(EXERCISE DESCRIPTION): Copy the passage on digital mortgage closings word for word, from its first sentence to its last.

(EXERCISE TEXT):
=-=-=

On a Wednesday at 4 p.m. in June 2017, I was in a small, packed office in midtown Manhattan.
The overcrowded conference room, with at least five more people than any fire marshal would recommend, was stacked comically high with paperwork and an eclectic collection of cheap pens. As I neared the end of the third hour and the ink of my seventh pen, I realized the mortgage closing process may be somewhat antiquated.
After closing on my first home, it was inconceivable to me that every other expense in my life has gone digital, but the most significant purchase I’ve ever made required hundreds of signatures and several handwritten checks delivered in person. By comparison, I have been able to repay my student loans, comparable in magnitude to a down payment, exclusively through online portals.
How COVID-19 is accelerating digital advancements
The COVID-19 pandemic has changed nearly every facet of our lives. One potential silver lining for the real estate world may be a forced reckoning with the mortgage closing process. Technological advances like e-closings are accelerating this arduous process into the digital age. The U.S. Census Bureau released figures in July citing the rise in homeownership across the country as the pandemic fuels the demand for single-family properties outside of urban areas. This is confirmed by the significant spike in mortgage applications seen in the second quarter of 2020.

=-=-=

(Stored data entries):
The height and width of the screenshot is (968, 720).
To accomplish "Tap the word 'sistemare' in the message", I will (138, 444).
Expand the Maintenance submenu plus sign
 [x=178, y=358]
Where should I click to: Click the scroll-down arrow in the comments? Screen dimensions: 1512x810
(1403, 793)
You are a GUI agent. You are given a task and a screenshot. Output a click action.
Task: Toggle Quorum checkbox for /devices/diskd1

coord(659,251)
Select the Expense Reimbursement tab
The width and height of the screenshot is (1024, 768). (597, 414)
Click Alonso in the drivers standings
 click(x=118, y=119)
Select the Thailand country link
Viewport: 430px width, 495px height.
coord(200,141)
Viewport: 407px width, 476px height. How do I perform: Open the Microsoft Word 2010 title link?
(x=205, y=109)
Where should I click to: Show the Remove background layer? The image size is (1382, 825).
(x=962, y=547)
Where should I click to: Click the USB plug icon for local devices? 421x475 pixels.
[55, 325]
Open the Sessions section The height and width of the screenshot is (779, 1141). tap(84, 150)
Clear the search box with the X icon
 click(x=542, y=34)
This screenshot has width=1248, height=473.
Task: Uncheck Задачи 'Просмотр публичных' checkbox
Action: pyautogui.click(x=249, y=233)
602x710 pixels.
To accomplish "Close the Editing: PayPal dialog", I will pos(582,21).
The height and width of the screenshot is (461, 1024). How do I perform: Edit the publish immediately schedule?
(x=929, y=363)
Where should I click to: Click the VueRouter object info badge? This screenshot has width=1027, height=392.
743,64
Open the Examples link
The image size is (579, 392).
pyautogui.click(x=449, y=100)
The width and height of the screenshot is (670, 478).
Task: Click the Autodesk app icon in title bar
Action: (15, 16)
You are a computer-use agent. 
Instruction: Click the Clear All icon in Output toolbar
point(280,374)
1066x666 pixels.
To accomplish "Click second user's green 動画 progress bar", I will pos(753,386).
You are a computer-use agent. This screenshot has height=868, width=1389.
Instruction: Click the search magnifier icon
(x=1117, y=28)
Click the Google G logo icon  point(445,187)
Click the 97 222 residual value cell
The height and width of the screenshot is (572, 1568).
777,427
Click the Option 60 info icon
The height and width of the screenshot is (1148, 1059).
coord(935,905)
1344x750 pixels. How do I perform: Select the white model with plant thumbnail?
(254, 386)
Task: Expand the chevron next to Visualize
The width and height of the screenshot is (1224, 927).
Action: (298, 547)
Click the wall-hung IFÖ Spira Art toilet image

=-=-=

(WRITTEN RESPONSE):
On a Wednesday at 4 p.m. in June 2017, I was in a small, packed office in midtown Manhattan.
The overcrowded conference room, with at least five more people than any fire marshal would recommend, was stacked comically high with paperwork and an eclectic collection of cheap pens. As I neared the end of the third hour and the ink of my seventh pen, I realized the mortgage closing process may be somewhat antiquated.
After closing on my first home, it was inconceivable to me that every other expense in my life has gone digital, but the most significant purchase I’ve ever made required hundreds of signatures and several handwritten checks delivered in person. By comparison, I have been able to repay my student loans, comparable in magnitude to a down payment, exclusively through online portals.
How COVID-19 is accelerating digital advancements
The COVID-19 pandemic has changed nearly every facet of our lives. One potential silver lining for the real estate world may be a forced reckoning with the mortgage closing process. Technological advances like e-closings are accelerating this arduous process into the digital age. The U.S. Census Bureau released figures in July citing the rise in homeownership across the country as the pandemic fuels the demand for single-family properties outside of urban areas. This is confirmed by the significant spike in mortgage applications seen in the second quarter of 2020.